Un seul revers troubla la joie que devaient causer de tels événemens: les lignes de Wissembourg furent perdues. Mais le comité de salut public ne voulut pas terminer la campagne avant qu'elles fussent reprises; le jeune Hoche, général de l'armée de la Moselle, malheureux mais brave à Kayserslautern, fut encouragé quoique battu. N'ayant pu entamer Brunswick, il se jeta sur le flanc de Wurmser. Dès ce moment, les deux armées du Rhin et de la Moselle réunies repoussèrent les Autrichiens au-delà de Wissembourg, obligèrent Brunswick à suivre ce mouvement rétrograde, débloquèrent Landau, et campèrent dans le Palatinat. Toulon fut repris par une idée heureuse et par un prodige de hardiesse; enfin, les Vendéens, qu'on croyait détruits, mais qui, dans leur désespoir, s'étaient portés au nombre de quatre-vingt mille individus au-delà de la Loire, et cherchaient un port pour se jeter dans les bras des Anglais, les Vendéens furent repoussés des bords de l'Océan, repoussés également des bords de la Loire, et écrasés entre ces deux barrières qu'ils ne purent jamais franchir. Aux Pyrénées seulement nos armes avaient été malheureuses, mais nous n'avions perdu que la ligne du Tech, et nous campions encore en avant de Perpignan.

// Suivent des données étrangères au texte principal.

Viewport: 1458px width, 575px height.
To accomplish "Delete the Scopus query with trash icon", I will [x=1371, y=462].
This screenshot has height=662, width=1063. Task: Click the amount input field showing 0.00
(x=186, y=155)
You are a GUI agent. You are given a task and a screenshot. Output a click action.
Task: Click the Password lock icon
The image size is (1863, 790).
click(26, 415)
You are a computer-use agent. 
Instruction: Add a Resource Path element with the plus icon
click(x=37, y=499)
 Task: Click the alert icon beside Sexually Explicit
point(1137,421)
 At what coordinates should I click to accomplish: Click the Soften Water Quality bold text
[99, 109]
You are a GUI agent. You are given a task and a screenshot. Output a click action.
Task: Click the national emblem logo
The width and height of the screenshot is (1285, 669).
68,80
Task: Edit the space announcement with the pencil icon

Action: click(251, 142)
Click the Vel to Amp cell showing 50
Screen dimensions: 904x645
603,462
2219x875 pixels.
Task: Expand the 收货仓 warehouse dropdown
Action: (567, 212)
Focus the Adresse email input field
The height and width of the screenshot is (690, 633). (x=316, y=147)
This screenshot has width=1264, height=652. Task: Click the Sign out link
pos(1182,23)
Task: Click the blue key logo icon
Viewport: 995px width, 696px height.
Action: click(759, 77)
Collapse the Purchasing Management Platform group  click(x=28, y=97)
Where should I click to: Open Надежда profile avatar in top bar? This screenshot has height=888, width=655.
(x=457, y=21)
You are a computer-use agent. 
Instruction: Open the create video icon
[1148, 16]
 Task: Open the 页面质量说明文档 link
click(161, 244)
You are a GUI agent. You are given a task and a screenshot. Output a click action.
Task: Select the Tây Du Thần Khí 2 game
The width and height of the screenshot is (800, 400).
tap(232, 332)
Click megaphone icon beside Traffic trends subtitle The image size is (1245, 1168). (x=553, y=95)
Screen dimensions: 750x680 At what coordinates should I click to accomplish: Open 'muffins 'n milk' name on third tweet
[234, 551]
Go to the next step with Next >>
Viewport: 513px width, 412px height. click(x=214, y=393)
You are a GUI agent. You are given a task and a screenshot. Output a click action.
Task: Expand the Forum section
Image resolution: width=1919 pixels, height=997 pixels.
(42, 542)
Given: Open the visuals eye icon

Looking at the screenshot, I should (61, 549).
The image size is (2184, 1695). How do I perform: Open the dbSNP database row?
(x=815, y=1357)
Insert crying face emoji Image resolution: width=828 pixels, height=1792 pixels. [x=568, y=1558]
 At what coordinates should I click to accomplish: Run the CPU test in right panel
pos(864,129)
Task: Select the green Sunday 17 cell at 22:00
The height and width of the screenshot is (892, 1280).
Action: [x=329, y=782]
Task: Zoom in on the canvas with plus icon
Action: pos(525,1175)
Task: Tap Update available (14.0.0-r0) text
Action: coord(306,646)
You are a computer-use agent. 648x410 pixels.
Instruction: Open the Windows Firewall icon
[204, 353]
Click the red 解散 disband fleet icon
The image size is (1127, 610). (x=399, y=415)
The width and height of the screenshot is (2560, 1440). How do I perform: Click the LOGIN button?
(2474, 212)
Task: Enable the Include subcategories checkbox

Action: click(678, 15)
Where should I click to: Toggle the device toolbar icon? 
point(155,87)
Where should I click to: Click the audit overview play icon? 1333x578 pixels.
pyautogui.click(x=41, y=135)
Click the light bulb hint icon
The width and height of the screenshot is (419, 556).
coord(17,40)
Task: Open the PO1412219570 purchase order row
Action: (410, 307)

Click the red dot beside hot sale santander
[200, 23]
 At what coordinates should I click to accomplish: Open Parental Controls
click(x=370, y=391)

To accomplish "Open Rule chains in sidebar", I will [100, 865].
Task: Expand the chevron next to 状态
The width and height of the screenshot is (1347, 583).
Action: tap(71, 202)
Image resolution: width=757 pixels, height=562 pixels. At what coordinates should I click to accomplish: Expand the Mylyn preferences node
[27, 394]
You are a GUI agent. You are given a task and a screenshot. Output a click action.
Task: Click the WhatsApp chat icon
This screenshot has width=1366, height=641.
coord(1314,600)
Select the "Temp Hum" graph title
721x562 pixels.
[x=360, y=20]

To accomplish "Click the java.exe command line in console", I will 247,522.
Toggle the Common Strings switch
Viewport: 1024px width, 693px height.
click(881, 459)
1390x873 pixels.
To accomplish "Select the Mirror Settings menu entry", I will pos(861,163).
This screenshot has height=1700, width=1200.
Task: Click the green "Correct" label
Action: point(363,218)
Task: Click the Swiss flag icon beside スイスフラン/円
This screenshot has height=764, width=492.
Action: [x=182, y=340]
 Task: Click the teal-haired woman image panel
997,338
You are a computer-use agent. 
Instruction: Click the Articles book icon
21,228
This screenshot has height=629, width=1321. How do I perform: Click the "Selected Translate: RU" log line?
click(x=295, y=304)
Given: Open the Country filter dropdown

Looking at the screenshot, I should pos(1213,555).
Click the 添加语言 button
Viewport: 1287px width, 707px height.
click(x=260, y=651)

Ainsi, cette grande et terrible année nous montre l'Europe pressant la révolution de tout son poids, lui faisant expier ses premiers succès de 92, ramenant ses armées en arrière, pénétrant par toutes les frontières à la fois; et une partie de la France s'insurgeant, et ajoutant ses efforts à ceux des puissances ennemies. Alors la révolution s'irrite: elle fait éclater sa colère au 31 mai, se crée, par cette journée, de nouveaux ennemis, et semble prête à succomber contre l'Europe et les trois quarts de ses provinces révoltées. Mais bientôt elle fait rentrer ses ennemis intérieurs dans le devoir, soulève un million d'hommes à la fois, bat les Anglais à Hondschoote, est battue de nouveau, mais redouble aussitôt d'efforts, gagne une bataille à Watignies, recouvre les lignes de Wissembourg, rejette les Piémontais au-delà des Alpes, prend Lyon, Toulon, et écrase deux fois les Vendéens, une première fois dans la Vendée, et une seconde et dernière fois en Bretagne. Jamais spectacle ne fut plus grand et plus digne d'être proposé à l'admiration et à l'imitation des peuples. La France avait recouvré tout ce qu'elle avait perdu, excepté Condé, Valenciennes, et quelques forts dans le Roussillon; les puissances de l'Europe, au contraire, qui avaient toutes ensemble lutté contre une seule, n'avaient rien obtenu, s'accusaient les unes les autres, et se rejetaient la honte de la campagne. La France achevait d'organiser ses moyens, et devait paraître bien plus formidable l'année suivante.